• PROMPT: Here are the records. Write out exactly the lines between the one holding "Open the participants" and the one holding "Given: Click the Pick Browser link", inclusive.

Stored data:
::::::
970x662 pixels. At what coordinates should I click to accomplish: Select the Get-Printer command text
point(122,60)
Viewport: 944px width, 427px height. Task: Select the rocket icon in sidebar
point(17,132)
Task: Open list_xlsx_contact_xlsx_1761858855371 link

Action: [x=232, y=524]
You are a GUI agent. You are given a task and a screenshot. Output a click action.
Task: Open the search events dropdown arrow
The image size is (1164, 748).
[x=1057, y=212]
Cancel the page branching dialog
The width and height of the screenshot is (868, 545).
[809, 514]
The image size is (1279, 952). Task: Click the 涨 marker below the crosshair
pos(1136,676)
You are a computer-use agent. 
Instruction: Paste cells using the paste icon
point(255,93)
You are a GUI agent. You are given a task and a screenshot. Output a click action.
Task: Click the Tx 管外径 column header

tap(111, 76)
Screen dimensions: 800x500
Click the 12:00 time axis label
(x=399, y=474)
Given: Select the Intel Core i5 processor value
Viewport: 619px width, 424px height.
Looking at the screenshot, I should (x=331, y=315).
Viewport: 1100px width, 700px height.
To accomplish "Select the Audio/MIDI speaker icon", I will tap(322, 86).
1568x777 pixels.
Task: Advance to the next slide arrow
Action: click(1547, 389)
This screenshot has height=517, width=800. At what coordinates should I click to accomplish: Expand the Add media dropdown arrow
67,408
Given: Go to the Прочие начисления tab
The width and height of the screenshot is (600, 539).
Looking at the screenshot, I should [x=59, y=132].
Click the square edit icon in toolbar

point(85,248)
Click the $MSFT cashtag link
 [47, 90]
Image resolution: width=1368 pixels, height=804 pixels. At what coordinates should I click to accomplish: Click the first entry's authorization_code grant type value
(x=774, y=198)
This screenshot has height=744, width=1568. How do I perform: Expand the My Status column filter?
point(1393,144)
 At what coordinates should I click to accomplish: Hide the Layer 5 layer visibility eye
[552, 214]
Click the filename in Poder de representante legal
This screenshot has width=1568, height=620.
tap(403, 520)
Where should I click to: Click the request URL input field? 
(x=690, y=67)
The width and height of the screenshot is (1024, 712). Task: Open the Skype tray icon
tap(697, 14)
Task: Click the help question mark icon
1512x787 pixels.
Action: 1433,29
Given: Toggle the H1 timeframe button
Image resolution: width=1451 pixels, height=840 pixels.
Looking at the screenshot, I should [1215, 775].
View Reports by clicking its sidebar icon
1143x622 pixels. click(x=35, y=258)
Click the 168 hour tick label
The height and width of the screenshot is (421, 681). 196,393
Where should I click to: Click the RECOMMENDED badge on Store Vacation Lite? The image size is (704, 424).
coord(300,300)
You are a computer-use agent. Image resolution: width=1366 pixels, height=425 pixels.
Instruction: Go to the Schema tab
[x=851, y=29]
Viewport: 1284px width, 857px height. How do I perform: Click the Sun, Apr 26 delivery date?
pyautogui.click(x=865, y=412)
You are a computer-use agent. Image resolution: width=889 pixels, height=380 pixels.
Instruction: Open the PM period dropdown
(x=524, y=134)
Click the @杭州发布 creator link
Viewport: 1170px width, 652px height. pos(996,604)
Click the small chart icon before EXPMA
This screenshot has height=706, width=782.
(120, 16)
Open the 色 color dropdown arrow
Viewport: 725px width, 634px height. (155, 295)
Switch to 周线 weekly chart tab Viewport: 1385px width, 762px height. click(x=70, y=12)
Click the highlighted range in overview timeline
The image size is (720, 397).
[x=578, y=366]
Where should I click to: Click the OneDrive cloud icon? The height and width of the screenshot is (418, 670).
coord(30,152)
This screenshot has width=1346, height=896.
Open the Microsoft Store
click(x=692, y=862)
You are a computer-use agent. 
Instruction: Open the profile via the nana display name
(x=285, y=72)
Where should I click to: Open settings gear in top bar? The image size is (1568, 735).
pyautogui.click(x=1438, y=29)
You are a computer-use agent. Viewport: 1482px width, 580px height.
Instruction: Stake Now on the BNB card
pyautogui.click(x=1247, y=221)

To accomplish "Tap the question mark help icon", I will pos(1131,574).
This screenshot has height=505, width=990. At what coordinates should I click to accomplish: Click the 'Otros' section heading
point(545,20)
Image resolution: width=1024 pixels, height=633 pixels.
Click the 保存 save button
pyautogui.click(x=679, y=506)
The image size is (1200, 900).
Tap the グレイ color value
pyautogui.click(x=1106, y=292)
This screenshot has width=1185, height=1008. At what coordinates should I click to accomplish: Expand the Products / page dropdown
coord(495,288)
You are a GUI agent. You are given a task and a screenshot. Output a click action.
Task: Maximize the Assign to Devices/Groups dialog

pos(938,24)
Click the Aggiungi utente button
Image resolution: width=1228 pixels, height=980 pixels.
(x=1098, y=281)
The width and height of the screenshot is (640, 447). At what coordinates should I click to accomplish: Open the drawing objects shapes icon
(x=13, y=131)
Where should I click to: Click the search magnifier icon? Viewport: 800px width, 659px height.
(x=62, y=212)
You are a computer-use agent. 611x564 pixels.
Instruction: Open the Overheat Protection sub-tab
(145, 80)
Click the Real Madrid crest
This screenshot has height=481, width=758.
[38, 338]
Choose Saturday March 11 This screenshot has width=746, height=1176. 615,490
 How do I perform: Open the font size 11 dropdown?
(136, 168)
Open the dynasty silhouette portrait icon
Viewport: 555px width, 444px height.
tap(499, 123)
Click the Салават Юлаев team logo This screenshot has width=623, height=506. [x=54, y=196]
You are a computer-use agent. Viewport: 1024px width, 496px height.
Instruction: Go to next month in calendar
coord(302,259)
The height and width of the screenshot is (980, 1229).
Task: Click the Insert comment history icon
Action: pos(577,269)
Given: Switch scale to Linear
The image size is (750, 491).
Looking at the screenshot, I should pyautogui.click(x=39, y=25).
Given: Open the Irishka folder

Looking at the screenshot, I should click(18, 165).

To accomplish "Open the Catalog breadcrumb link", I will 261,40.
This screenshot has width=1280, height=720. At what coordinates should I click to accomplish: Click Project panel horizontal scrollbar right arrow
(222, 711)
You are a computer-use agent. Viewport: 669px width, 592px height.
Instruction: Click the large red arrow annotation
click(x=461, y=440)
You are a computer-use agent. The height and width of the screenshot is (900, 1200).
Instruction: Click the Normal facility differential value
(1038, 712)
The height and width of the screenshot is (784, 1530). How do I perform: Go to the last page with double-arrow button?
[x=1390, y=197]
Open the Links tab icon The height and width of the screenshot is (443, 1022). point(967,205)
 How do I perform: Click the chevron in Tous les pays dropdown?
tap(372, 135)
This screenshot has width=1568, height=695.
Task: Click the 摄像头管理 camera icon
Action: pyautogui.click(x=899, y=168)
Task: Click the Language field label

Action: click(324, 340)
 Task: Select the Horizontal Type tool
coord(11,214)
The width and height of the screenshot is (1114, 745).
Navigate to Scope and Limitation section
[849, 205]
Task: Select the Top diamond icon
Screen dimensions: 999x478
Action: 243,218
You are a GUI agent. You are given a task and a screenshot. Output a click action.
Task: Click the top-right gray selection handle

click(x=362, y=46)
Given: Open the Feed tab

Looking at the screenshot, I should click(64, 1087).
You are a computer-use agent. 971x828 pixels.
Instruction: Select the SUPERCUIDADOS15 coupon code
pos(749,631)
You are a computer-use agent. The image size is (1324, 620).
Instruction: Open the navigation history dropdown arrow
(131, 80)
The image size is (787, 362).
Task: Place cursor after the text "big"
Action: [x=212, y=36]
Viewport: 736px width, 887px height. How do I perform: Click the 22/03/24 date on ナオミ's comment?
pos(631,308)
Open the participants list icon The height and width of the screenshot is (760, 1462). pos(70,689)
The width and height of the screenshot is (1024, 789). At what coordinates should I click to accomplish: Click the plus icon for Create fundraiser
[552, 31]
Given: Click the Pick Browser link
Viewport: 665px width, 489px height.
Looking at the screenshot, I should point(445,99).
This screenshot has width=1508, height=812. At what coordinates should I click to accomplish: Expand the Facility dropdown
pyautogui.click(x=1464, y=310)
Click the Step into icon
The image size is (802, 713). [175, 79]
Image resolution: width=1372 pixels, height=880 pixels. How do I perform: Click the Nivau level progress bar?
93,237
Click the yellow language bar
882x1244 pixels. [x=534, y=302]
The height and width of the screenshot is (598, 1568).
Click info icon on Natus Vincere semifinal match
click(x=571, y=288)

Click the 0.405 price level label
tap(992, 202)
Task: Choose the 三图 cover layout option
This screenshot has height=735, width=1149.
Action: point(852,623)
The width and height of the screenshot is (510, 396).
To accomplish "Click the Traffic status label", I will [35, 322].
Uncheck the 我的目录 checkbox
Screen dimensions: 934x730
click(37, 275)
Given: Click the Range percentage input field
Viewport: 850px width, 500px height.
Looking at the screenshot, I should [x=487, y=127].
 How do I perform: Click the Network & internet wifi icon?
::::::
• EXERCISE RESPONSE:
Open the participants list icon The height and width of the screenshot is (760, 1462). pos(70,689)
The width and height of the screenshot is (1024, 789). At what coordinates should I click to accomplish: Click the plus icon for Create fundraiser
[552, 31]
Given: Click the Pick Browser link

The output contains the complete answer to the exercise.